According to the statement, placing Brazil on a path of strong, balanced and durable growth requires an earnest pursuit of fiscal consolidation, ambitious structural reforms, and a strengthening of the financial sector architecture. “This will require strong leadership and resolve,” the IMF said.
The IMF lauded recent measures like the ceiling cap on federal and the labor reform, which it said will lead to increased confidence. The IMF recommends that in face of below-target inflation, monetary policy should remain accommodative to facilitate recovery while fiscal consolidation picks up steam. “The exchange rate should remain flexible to absorb external shocks,” the statement reads.

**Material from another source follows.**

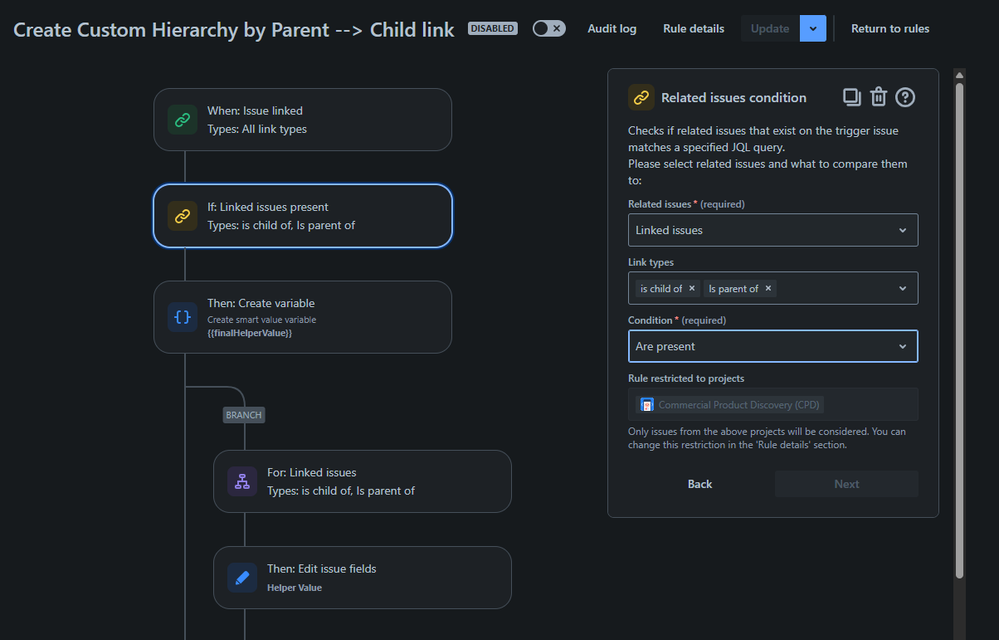Click the pencil Edit issue fields icon
This screenshot has height=640, width=999.
click(x=242, y=578)
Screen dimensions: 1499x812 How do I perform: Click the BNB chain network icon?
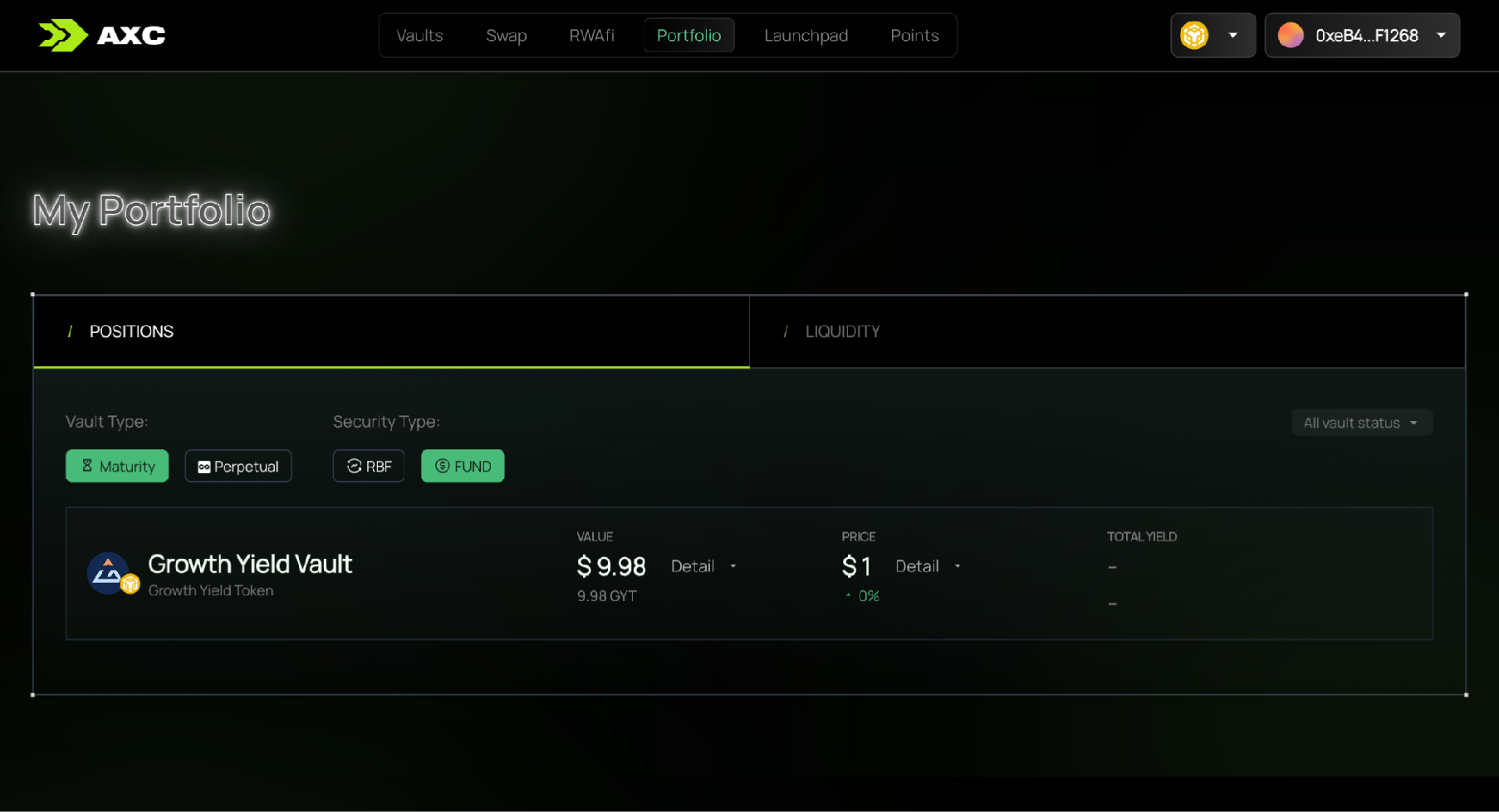[1194, 35]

The IMF expects the primary deficit to widen from 1.7% of GDP in 2017 to 2.4% in 2018, as per the government’s budget, but growth should pick up from 1% last year to 2% in this one. Consumption and private investment will drive economic growth, according to the IMF.
The report notes that reserves are strong at USD 370 billion, and the current account deficit eased due to a drop in imports but should still widen modestly. “Public debt is predominantly denominated in reais, and external rollover needs for private and public debt are low, at about 8% of GDP per year,” the IMF said. Due to these factors and the flexible exchange rate, the organization believes Brazil is resilient to external shocks.
It said, however, that the crisis had severe social costs, with heightened inequality and poverty. Unemployment is still at 12%, and “the number of discouraged workers is very high.” Most of the unemployed are young people, women and Afro-descendants, and many are seeking informal jobs or self-employment, without adequate social protection.